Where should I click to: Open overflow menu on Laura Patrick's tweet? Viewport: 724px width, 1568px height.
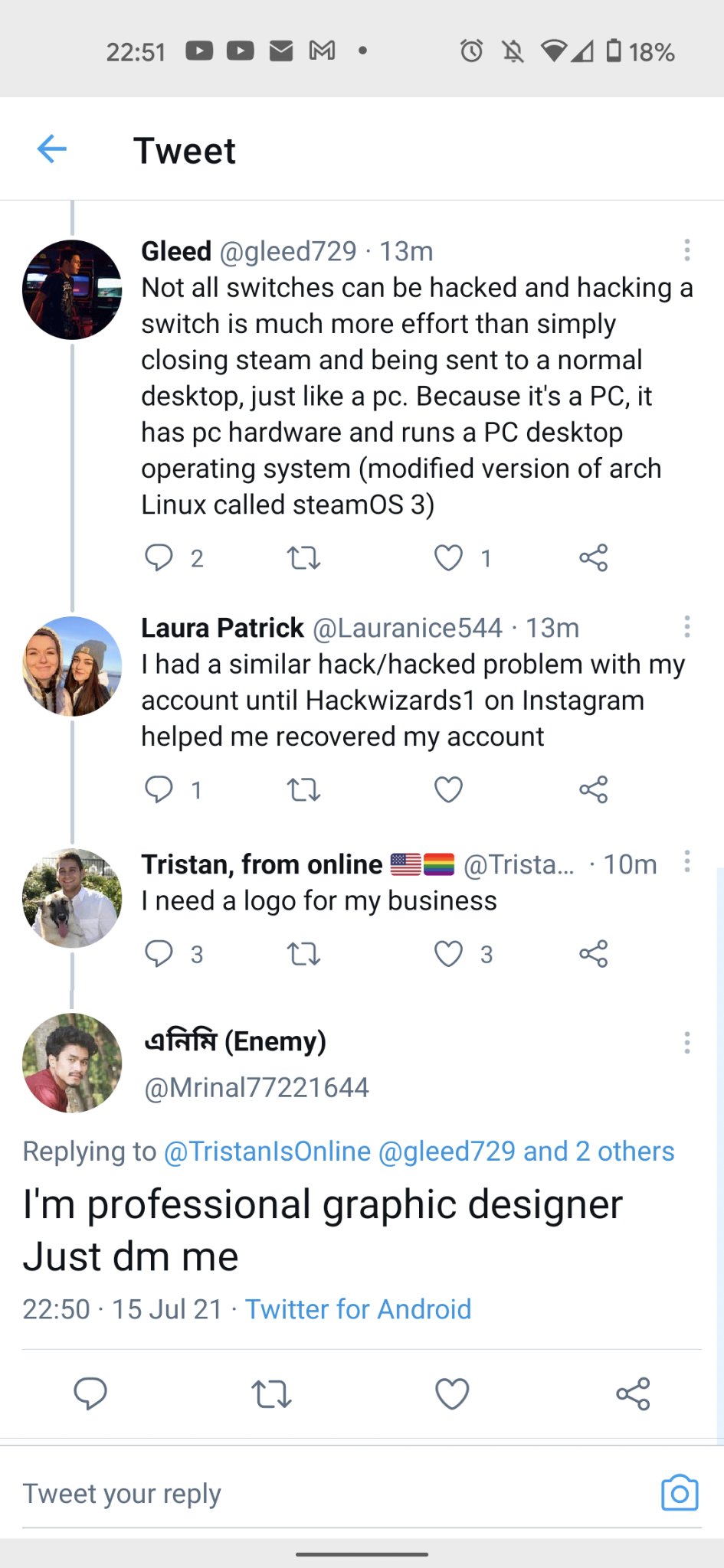point(687,626)
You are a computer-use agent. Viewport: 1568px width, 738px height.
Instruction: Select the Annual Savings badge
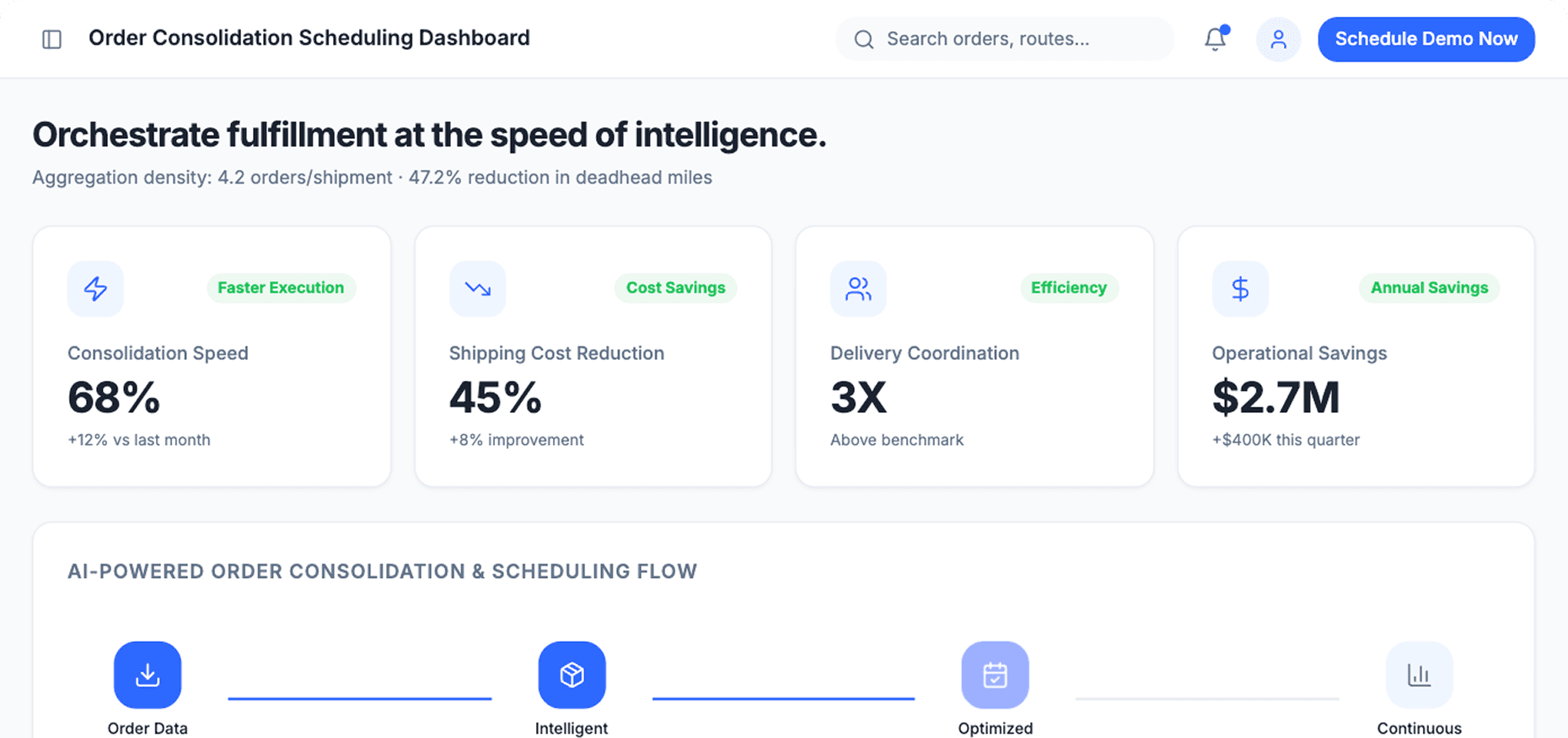click(1428, 287)
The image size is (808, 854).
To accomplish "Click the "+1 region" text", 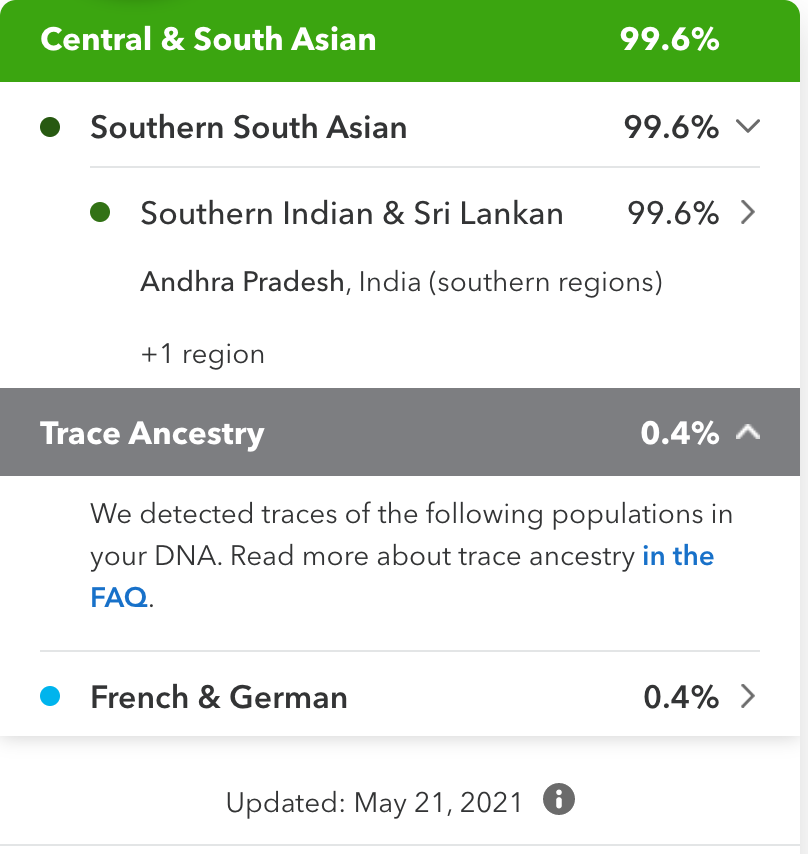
┄┄┄┄┄┄┄┄┄┄
Exclude every picture and restate the listing word for word.

Where should I click to: Open overflow menu on Laura Patrick's tweet? Viewport: 724px width, 1568px height.
point(687,626)
You are a computer-use agent. Viewport: 1568px width, 738px height.
Instruction: Select the Annual Savings badge
click(1428, 287)
The image size is (808, 854).
To accomplish "Click the "+1 region" text", 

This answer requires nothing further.